A younger woman than Leah, almost a child, half-buried and half-dissolved into the grime and ash of the factory floor. Most of the face was gone. I saw scattered teeth gleaming in the dust like fragments of ivory. But the curve of the cheekbone—the tiny hand—surely she could not yet have been sixteen. And I wondered why she had come at all, with the once-ripe swell of her belly; she had been too far along in her pregnancy to have hoped to live through an abortion.
I could go no further. I could not walk that gauntlet of machinery, not even to find Leah. I could not turn my back on it either. I stood over the husk of the young girl, and the machinery stretched out mutely as far as I could see, and time hung motionless inside the old factory, not disturbed by me or Leah or anything in the city. It seemed impossible that just a few miles away the trains were still running, the drugs were still changing hands, the endless frantic party went on as if time could not be stopped.
Very nearby, magnified by furtive echoes, I heard the click of a high heel.
“Leah,” I called, not knowing if I hoped to save her or if I wanted her to save me. “Leeeeah...” When she walked into the far end of the chamber, I could no longer be ashamed of the pleading note in my voice.

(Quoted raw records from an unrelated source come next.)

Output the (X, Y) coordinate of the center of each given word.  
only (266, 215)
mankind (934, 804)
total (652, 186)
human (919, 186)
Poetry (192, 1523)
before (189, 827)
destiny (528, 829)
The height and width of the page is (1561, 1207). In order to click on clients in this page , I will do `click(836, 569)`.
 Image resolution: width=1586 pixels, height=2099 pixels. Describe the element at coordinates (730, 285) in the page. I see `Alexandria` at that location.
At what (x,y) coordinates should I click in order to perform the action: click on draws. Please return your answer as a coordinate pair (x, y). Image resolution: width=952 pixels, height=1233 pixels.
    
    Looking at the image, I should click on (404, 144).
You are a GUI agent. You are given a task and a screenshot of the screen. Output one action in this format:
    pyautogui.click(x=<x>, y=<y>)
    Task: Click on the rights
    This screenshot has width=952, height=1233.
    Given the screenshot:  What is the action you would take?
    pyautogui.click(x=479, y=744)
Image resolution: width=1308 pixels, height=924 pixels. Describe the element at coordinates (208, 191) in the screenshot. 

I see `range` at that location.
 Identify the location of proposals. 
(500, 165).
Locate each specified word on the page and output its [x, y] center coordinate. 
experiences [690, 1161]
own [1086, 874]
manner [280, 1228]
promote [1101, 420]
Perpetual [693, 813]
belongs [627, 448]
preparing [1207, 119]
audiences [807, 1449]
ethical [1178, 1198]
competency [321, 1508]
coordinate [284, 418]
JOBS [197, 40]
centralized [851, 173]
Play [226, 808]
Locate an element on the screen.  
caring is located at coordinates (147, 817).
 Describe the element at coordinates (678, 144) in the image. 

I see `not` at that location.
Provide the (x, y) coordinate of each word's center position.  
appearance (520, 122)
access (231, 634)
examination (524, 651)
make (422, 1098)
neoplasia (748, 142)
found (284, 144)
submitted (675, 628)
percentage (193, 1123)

Her face was smeared with tears and makeup. The blood from her scraped knees had begun to cake, gluing her torn stockings to her legs. Her face twisted with relief and she started toward me, her arms out as if in supplication. In that moment Cleve might never have touched her, never have tasted her. We might have gone home together, might have slept in each other’s arms again. I might have r
ested my cheek on the burgeoning mound of her belly, and found peace.
Then the machinery kicked on.
It had not been used in a long time, long enough to let the young girl fall away nearly to bare bones, and it filled the air with dust as thick as whipped cream. Only dimly did I see the first hook lifting Leah up and away from me, as if she had raised her arms and flown. I stood there dumbly for several minutes, unable to grasp what had happened even as her blood fell upon my face and my outstretched hands. A high-heeled shoe dropped to the floor in front of me, missing my head by an inch. I did not move. I stared up, up at the swirling clouds of dust, up at the figure that hung suspended like an angel in black lace. When the dust cleared Leah was slumped over limp, her head hanging upside down, her hair like a bright banner in the dusk of the room. The hook had punched into her back and out through the soft flesh of her abdomen, but her face was perfectly calm. I was calm, too, an absolute calm like the equilibrium of particles in a solution. Should I have been frightened? Perhaps. But somehow I knew that even if I walked up to one of the machines and touched it, I would not be hurt. They did not want me.
The metal of the hook was beaded with bright blood. On its sharp tip was a thick gobbet, darker than the rest and more solid-looking. It looked like nothing but a piece of meat—meat that had ceased to live or breathe or suck.
I no longer thought I knew something about love.
Now I knew what love was all about.
*
I have described the scene to Cleve as well as I could, and asked him to paint it for me. When he has captured it as closely as possible in the jeweled watercolor tones that he loves—the soft gray dust, the banner of her hair, the red so clear and vital it hurts the eye to see it—he will mat and frame it and we will hang it on the wall.